わが国の法令上、プライバシーポリシーを作成しなければならない義務はありません。ただし、個人情報保護法の保有個人データに関する事項の公表等(27条)の手段として、プライバシーポリシーが利用される場合や、プライバシーポリシーに個人データの第三者提供について記載し、これを示して同意を得ることで、同法が求める本人同意取得の手段として利用される場合があります。

(1)プライバシーポリシーの作成義務

プライバシーポリシーは、企業が必ず作成しなければならない法令上の要請があるものではありません。そのため、企業によって、作成意図、様式、内容は区々です。企業が取得する情報についてその本人や、社会全般に対して情報取扱いの透明性を担保することや、以下のとおり、個人情報保護法の要請に対応するために利用されることがあります。

(2)個人情報保護法とプライバシーポリシー

よく見かけるものとして、自らが取り扱う保有個人データの利用目的、ご本人様からの開示、訂正・消去、利用停止・提供停止請求に対応する手続、苦情相談窓口を含めたプライバシーポリシーがあります。これは、個人情報保護法第27条の「保有個人データに関する事項の公表」義務に対応するとともに、自社のデータ利用の透明性を確保する目的で定められるものです。

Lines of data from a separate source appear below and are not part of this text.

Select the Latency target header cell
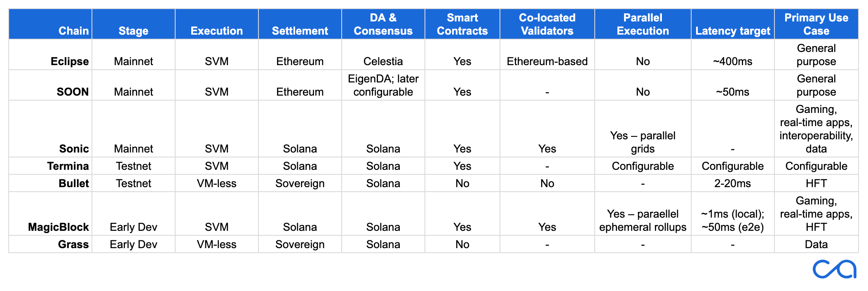The height and width of the screenshot is (291, 868). [732, 24]
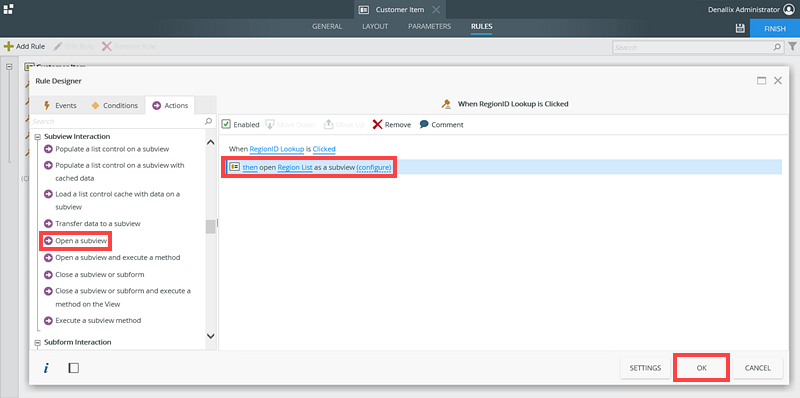Screen dimensions: 800x398
Task: Click the square panel icon beside info
Action: [x=73, y=368]
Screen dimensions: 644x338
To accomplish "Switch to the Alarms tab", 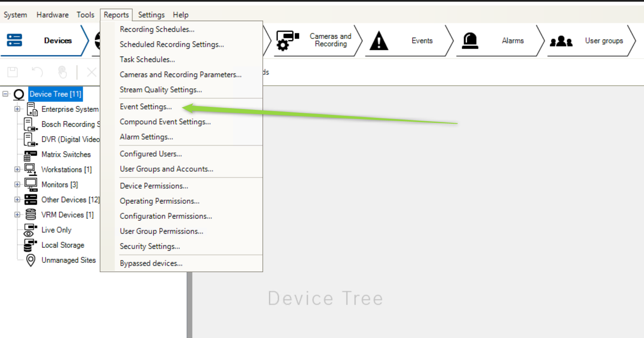I will pyautogui.click(x=512, y=41).
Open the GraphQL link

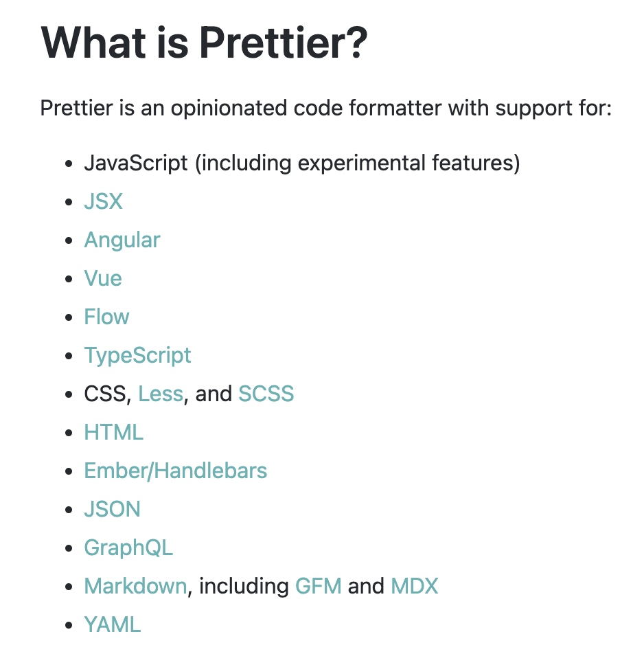pyautogui.click(x=128, y=548)
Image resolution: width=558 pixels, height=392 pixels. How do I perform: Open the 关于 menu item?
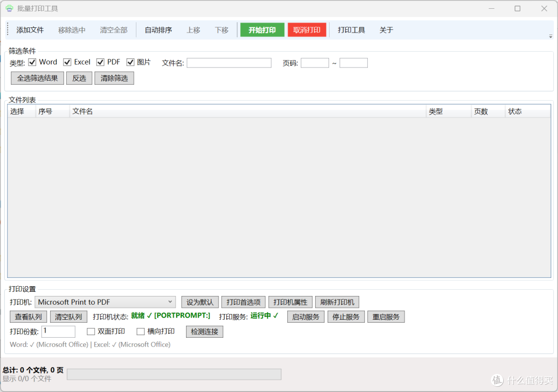tap(386, 30)
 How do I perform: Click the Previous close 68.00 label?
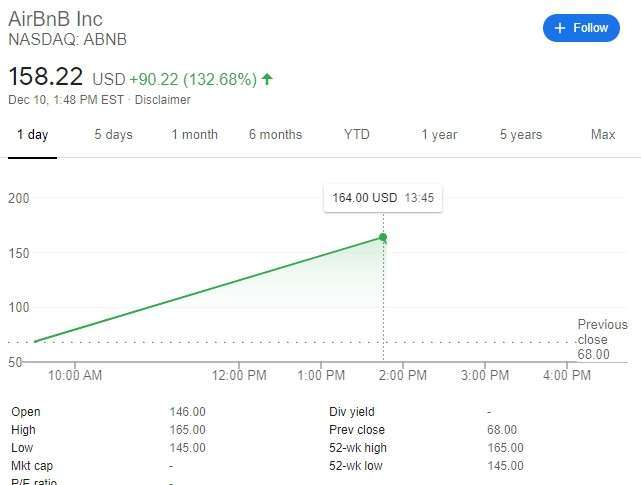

また、契約書、約款、利用規約において、個人情報の取扱いが規定されることがありますが、この中で「個人情報の取扱いについては、弊社プライバシーポリシーに定めるものとします」等とのみ規定し、詳細をプライバシーポリシーで定めることがあります。

いずれも、契約書等の中の上記規定によって、プライバシーポリシーが契約内容に組み入れられることとなります。そのため、プライバシーポリシーに個人データの第三者提供について規定を設けることによって、契約の締結をもって個人情報保護法上の同意取得がなされることがあります。

その他、新たな個人情報の取扱いを計画しており、従前の利用目的を変更・追加したい場合に、プライバシーポリシーを変更し、変更後の内容を本人に明示し、これに同意いただくことによって、利用目的変更の通知等(法15条2項、18条3項)や目的外利用の同意取得(法16条1項)を行うこともあります。

(3)プライバシーポリシー策定のポイント

以上のとおり、プライバシーポリシーは、その作成が義務付けられたものではないものの、企業が取得する情報の利用態様を明確化し、個人情報保護法に適切に対応するために重要なものであると言えます。

プライバシーポリシーは、ただ定めておけば足りるという安直な考えは捨て、

  1. 透明性確保の観点からは、わかりやすくどのような情報取扱いが行われているのかが明らかとなるように定めること、
  2. 法令の要請に適切に対応できるよう、規定内容を精査し、適切な時機に本人から同意を得ること等

を心がけ、積極的に事業に活用することが望まれます。